*Supplied passage*:
########################################
Character actor William Phipps, who starred in sci-fi films of the 1950s and voiced Prince Charming in 1950’s “Cinderella,” died Friday, June 1 at UCLA Medical Center in Santa Monica, Calif. He was 96.

Phipps’ friend and entertainment industry author Tom Weaver announced the news, adding that Phipps had been battling lung cancer, which was complicated by pneumonia.

Phipps was born in Vincennes, Ind., on Feb. 4, 1922. In 1939, he enrolled at Eastern Illinois University in Charleston, Ill., where he studied accounting and planned to pursue it as a career while continuing what was then an acting hobby on the side.

In 1941, Phipps decided to forgo his EIU studies and moved to California to pursue his acting dream. He later enlisted in the Navy after his brother Jack was shot down over the South Pacific, serving as a radioman aboard six ships between 1942 and 1945. After his discharge, he returned to Hollywood and used the G.I. Bill to enroll at the Actors Lab.

One of Phipps’ longest industry connections was formed when he was noticed during a Actors Lab production of “Men in White.” Audience members Charles Laughton and Helene Weigel, wife of playwright Bertold Brecht, were impressed by his performance and offered him a role in Brecht’s upcoming production of “Galileo.” Phipps appeared in the play and other Laughton stage productions, and remained friends with the actor and his wife Elsa Lanchester until their deaths.
########################################
*Provided data*:
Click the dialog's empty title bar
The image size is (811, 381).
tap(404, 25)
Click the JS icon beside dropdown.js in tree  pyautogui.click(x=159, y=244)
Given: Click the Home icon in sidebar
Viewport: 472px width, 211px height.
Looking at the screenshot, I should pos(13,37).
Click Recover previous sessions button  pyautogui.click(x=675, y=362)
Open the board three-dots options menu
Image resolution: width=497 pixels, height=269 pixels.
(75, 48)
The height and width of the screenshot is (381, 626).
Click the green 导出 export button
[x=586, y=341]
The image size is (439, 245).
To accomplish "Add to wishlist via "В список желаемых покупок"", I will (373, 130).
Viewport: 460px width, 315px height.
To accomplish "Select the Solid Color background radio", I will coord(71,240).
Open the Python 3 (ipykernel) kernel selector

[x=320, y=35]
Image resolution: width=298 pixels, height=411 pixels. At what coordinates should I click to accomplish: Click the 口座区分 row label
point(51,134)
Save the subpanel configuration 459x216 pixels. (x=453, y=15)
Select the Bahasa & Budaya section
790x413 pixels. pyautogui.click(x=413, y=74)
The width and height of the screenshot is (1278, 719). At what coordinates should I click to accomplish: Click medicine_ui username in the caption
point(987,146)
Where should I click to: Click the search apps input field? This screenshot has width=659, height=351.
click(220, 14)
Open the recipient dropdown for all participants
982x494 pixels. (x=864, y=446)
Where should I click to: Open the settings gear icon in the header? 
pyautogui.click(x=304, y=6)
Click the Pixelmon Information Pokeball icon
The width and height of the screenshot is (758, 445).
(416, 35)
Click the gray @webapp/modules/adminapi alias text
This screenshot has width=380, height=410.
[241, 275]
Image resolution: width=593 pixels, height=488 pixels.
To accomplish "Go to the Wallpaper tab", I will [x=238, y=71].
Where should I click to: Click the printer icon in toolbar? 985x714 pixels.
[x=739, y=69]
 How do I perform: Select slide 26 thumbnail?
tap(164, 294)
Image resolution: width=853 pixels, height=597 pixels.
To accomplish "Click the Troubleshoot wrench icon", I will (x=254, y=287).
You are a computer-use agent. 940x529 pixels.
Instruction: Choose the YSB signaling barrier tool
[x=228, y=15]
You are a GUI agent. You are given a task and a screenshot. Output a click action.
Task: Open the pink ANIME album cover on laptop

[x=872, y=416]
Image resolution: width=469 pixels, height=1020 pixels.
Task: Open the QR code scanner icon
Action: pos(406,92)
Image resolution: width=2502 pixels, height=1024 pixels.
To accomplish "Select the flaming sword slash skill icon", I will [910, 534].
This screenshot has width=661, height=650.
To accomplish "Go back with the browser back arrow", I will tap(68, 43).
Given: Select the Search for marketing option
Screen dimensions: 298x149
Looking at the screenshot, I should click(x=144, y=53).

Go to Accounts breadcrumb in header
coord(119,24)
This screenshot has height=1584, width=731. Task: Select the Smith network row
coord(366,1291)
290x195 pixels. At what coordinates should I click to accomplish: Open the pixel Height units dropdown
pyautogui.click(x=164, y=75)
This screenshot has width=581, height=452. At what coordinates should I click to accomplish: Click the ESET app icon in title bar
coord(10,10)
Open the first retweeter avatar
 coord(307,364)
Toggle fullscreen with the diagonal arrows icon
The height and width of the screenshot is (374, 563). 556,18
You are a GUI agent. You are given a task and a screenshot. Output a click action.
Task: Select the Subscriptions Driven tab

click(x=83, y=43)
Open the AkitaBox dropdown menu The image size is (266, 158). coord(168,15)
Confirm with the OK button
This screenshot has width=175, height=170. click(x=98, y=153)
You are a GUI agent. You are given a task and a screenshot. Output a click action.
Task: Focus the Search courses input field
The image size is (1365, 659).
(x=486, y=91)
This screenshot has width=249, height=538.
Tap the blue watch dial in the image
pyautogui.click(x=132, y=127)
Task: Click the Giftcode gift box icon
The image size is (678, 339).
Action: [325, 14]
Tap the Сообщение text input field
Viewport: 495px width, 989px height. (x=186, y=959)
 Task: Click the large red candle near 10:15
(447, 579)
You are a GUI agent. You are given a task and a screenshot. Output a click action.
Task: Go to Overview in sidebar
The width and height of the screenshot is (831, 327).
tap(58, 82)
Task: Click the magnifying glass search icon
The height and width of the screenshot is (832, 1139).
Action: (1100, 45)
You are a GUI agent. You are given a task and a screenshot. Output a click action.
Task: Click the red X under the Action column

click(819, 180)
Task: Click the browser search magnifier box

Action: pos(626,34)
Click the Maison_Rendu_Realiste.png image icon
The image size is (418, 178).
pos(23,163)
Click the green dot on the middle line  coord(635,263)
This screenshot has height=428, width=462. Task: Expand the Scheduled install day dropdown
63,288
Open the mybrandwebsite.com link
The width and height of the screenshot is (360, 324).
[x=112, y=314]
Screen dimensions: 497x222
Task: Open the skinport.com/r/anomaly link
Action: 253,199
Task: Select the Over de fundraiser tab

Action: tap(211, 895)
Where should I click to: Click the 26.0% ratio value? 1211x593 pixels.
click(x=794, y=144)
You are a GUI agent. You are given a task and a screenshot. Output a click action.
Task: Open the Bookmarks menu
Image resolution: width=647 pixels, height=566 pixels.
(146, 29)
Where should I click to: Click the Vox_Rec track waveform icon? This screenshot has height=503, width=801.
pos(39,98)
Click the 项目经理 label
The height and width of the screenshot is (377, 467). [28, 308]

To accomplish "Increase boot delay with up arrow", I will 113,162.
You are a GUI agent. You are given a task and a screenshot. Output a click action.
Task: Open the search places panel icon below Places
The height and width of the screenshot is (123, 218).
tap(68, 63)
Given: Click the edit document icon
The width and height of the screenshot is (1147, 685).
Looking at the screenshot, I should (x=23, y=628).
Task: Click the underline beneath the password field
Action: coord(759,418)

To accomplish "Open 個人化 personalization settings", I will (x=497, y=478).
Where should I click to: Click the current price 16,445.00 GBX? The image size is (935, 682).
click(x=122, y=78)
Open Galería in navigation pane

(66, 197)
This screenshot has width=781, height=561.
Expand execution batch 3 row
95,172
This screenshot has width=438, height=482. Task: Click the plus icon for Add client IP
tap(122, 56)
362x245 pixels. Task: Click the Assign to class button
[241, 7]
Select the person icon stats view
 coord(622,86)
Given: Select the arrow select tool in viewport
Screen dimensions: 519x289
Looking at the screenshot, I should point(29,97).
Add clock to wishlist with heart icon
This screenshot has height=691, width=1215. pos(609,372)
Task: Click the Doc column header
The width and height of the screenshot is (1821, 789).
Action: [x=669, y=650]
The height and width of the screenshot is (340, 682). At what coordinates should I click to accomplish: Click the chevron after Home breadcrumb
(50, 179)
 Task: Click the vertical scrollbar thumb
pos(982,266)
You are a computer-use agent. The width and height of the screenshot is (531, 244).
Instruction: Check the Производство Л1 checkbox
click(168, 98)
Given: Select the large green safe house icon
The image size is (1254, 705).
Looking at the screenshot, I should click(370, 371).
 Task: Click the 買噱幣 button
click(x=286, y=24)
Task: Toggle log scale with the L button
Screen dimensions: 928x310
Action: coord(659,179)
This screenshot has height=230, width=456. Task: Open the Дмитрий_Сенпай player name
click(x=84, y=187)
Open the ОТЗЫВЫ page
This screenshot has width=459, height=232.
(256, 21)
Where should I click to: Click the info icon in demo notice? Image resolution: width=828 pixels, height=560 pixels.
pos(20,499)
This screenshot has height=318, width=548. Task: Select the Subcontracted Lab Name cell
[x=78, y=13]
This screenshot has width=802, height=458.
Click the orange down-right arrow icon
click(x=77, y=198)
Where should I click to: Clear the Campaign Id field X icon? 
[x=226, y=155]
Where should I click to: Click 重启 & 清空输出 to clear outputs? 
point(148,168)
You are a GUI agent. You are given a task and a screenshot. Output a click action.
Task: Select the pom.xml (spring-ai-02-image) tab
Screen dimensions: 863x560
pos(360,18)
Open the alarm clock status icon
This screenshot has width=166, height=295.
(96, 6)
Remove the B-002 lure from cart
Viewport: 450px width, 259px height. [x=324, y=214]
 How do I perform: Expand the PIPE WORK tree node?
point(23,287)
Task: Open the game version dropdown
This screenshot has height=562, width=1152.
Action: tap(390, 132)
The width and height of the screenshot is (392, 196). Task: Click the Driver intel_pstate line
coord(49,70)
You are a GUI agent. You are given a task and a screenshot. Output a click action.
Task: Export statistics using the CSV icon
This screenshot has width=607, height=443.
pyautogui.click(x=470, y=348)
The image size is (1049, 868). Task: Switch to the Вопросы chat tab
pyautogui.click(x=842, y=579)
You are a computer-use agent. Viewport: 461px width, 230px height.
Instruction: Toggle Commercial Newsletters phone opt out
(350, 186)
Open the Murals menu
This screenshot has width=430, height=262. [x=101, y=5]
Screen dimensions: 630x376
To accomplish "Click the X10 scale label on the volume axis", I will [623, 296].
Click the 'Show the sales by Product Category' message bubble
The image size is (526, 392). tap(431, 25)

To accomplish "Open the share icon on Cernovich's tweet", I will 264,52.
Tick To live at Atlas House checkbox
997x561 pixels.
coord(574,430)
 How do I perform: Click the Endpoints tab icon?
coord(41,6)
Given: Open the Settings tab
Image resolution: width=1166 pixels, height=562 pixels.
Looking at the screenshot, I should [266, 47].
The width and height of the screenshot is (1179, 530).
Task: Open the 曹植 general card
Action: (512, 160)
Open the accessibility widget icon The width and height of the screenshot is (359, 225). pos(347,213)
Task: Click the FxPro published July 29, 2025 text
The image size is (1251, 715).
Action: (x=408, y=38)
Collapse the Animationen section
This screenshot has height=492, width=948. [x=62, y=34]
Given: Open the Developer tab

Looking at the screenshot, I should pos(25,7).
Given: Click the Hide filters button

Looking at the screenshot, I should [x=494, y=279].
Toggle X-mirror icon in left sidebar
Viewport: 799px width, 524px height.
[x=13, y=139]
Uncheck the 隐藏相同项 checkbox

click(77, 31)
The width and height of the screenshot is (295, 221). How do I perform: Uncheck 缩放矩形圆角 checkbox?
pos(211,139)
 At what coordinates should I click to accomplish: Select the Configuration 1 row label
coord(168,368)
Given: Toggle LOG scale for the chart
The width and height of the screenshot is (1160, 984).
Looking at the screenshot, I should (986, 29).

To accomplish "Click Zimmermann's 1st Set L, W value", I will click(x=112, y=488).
########################################
*Required work*:
1) Please condense the paragraph of the William Phipps passage that begins "In 1941, Phipps decided" into a short list, keeping its main facts.
2) Extend the William Phipps passage by writing what comes next after its final sentence.

*Task-by-task answers*:
1)
- In 1941 he left his EIU studies and moved to California to pursue acting.
- He enlisted in the Navy after his brother Jack was shot down over the South Pacific.
- He served as a radioman aboard six ships from 1942 to 1945.
- After his discharge he returned to Hollywood and used the G.I. Bill to enroll at the Actors Lab.

2)
In 1947, Phipps became a contract player at RKO and made his screen debut in “Crossfire,” a noir film about a police investigation into the hate-crime murder of a Jewish man by a member of a group of recently discharged soldiers. Phipps played one of the suspected soldiers, a quiet young Tennessee boy who works with the police to nail the guilty party. RKO soon placed Phipps in the first of the B Westerns that would go on to characterize his film career, “The Arizona Ranger” and “Desperadoes of Dodge City.”

Walt Disney himself heard Phipps’ audition for the voice role of Prince Charming, and Phipps said he spent two hours one  afternoon in January 1949 recording his lines after Disney gave him the role. According to Phipps, he was paid $100 for the work.

During the film’s promotional frame, Disney offered young women the chance to meet the voice behind Prince Charming in a nationwide contest. For the meeting, Phipps was outfitted with a white tie, tails and a top hat, and met the lucky winner in front of a live audience on the stage of the Pantages during a coast-to-coast radio broadcast of Art Linkletter’s show.

According to Phipps, “They gave me (I think) $100 pocket money and a limousine and a driver so we could go anywhere we wanted. We went to Ciro’s and the Mocambo, which were the two most famous places on the Sunset Strip at the time, and we went to the Trocadero, too.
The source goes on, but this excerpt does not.